Unfortunately, some prior commitments as a commentator for Test Match Special and SuperSport has forced Smith to stay away from the dressing room of the South African team thus leaving the national team without a batting coach.

Russell Domingo was appointed as the head coach of the team and he had made use of Gary Kirsten and Mike Hussey to help the batting department. Kirsten was there on the basis of a 50-days-a-year deal all through 2014 and Hussey helped out by being a part of the support staff during the 2015 World Cup and for a short while before the first test against India in November.

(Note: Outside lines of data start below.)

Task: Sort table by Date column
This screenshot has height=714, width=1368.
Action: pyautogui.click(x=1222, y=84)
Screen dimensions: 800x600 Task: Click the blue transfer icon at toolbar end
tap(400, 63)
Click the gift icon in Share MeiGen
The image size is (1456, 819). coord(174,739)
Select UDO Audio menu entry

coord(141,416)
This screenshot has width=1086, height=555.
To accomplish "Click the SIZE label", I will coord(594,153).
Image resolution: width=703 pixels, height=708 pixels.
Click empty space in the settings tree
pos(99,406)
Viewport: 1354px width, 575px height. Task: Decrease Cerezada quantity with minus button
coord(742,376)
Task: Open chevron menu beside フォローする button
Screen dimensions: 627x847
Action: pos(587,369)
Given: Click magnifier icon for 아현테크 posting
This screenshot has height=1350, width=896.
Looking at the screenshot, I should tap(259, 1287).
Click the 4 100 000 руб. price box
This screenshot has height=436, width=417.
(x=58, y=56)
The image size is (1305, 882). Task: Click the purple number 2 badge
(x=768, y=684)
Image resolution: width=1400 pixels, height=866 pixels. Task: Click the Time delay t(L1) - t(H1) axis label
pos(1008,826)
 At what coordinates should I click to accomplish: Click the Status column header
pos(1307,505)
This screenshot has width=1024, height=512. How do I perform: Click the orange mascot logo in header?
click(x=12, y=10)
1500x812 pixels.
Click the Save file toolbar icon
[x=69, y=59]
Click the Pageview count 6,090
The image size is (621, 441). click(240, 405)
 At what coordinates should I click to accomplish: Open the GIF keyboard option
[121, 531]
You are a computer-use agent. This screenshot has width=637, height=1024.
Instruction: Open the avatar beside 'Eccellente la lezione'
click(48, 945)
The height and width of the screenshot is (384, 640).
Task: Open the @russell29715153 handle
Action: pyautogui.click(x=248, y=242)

For the rest of the test series they were without a batting expert and lost 3-0 to India.

South Africa had a highest innings total of 214 in India, they had a lowest of 79 runs in Nagpur and not a single century was scored by them. Smith’s help was asked only after he criticised them on air.

Smith’s short-term association with the team was not of much help. They showed some resistance at Newlands where they scored 627 for 7 against England, but at the Wanderers, they were bowled out for  83 runs.

Negativity around the team

South Africa last beat West Indies in January 2014 and hasn’t won a Test match since.

Some of the crucial pacers are injured, there has been a mid-season change of captainship apart from several other issues.

"Some of the decision-making around the space looks a bit worrisome for me. The team seems a bit flat. Some of the messages coming out in the press conferences don't seem positive and it's coming from senior players," says Smith.

"You're in a big series and there is a lot of negativity among your senior players. It looks like someone needs to grab the bull by the horns and say, 'Listen guys, let's wake up and let's pull our finger out and let's go and play some Test cricket'."

AB de Villiers seems to bereft of inspiration of late as reports suggested that he might be retire early. This has added to the worries of the South African team and has done much to hurt their confidence.